Supplied entries
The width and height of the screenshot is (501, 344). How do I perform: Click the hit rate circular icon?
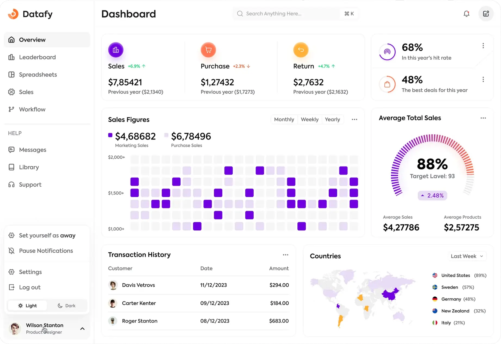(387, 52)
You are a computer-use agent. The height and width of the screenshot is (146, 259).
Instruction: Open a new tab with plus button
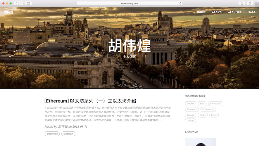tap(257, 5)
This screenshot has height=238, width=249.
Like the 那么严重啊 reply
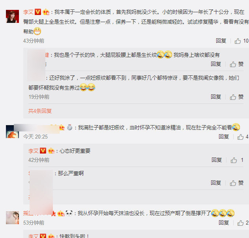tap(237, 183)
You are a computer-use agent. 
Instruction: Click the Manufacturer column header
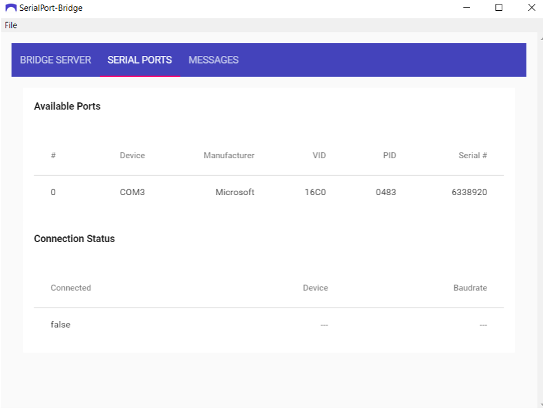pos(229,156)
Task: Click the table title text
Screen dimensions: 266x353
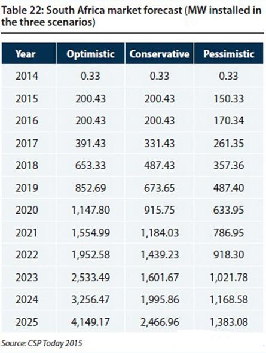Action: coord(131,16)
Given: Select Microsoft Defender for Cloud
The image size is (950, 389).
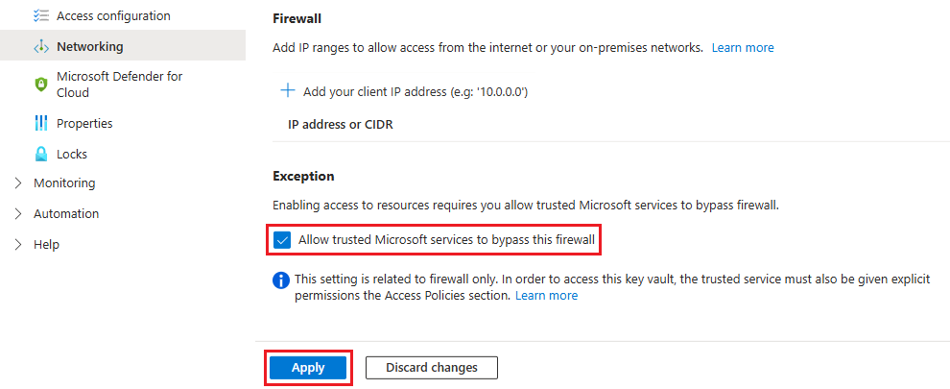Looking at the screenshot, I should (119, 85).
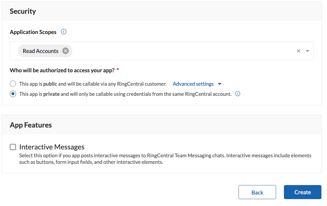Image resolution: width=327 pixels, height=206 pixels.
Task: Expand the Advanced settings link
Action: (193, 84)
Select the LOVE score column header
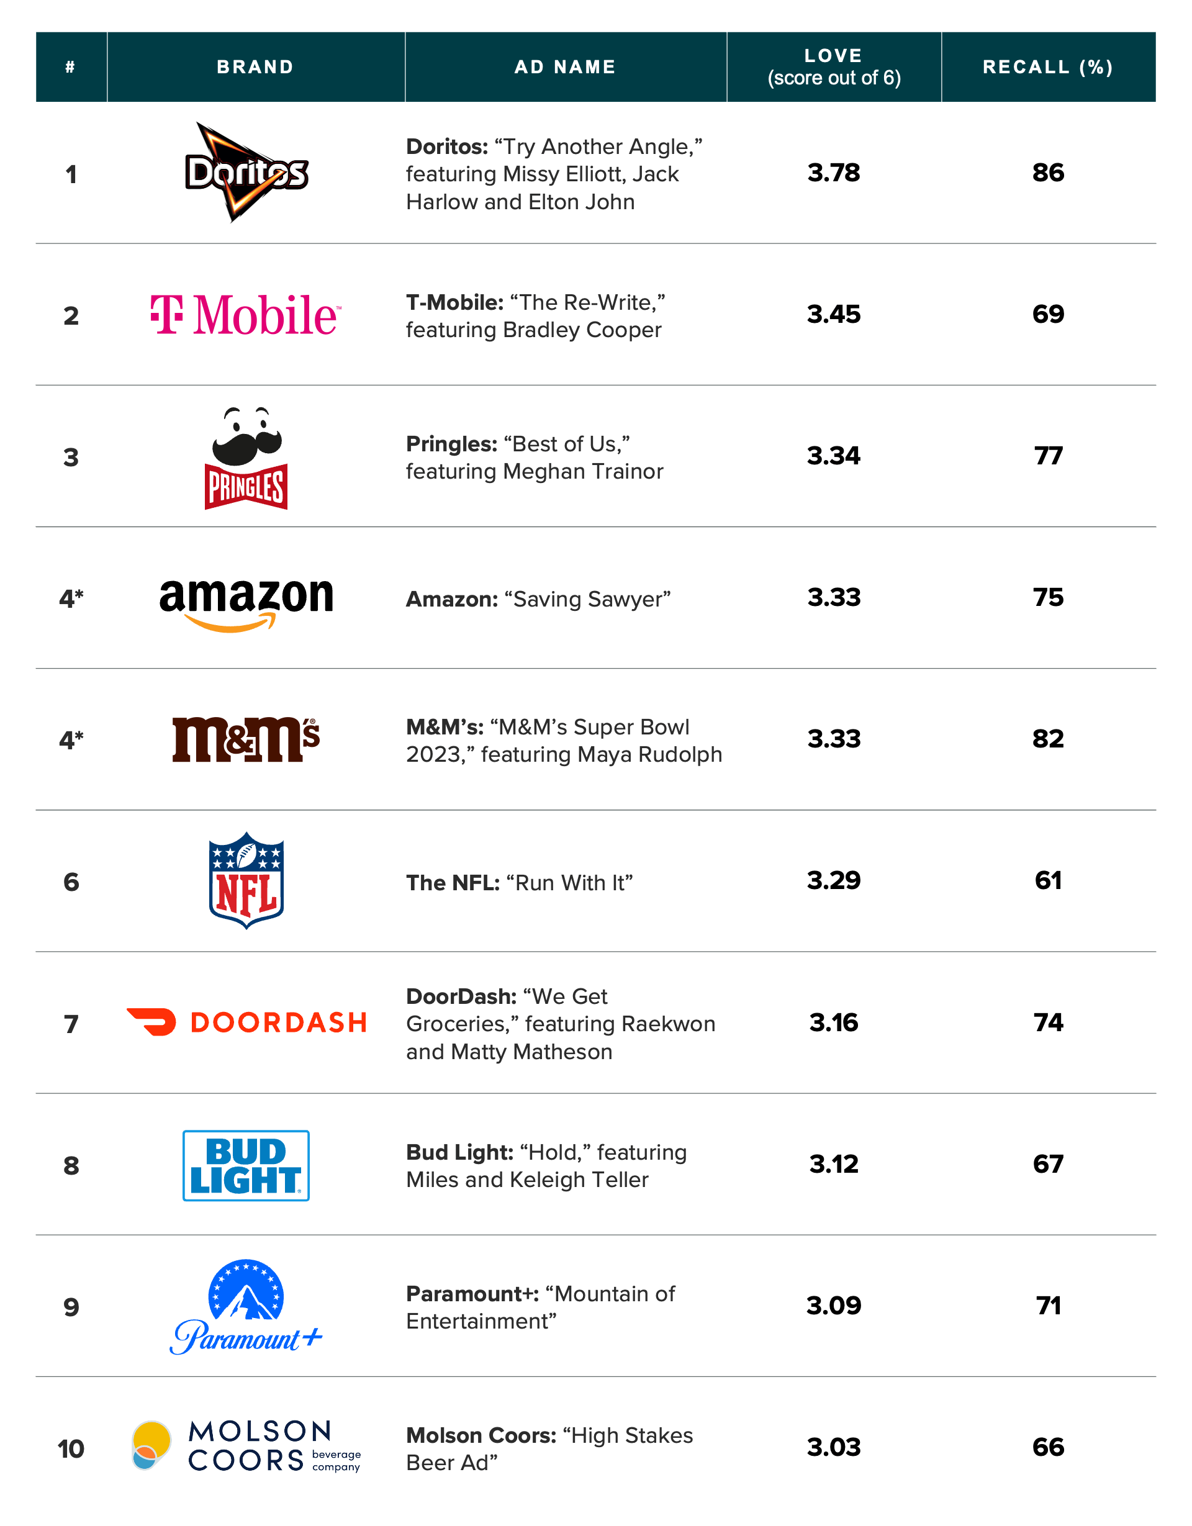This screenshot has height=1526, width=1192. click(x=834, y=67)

Instructions to follow
Reproduce the material in full, word for word, and omit the pictures.

Completed task
The width and height of the screenshot is (501, 344). How do I perform: Click the hit rate circular icon?
(387, 52)
You are a computer-use agent. The height and width of the screenshot is (146, 259).
Instruction: Open a new tab with plus button
tap(257, 5)
This screenshot has height=238, width=249.
Like the 那么严重啊 reply
tap(237, 183)
You are a computer-use agent. 
Instruction: Click the Manufacturer column header
pos(229,156)
Task: Click the table title text
Screen dimensions: 266x353
Action: coord(131,16)
Given: Select Microsoft Defender for Cloud
The image size is (950, 389).
Looking at the screenshot, I should (119, 85).
Image resolution: width=327 pixels, height=206 pixels.
Task: Expand the Advanced settings link
Action: (193, 84)
Select the LOVE score column header
This screenshot has height=1526, width=1192. click(x=834, y=67)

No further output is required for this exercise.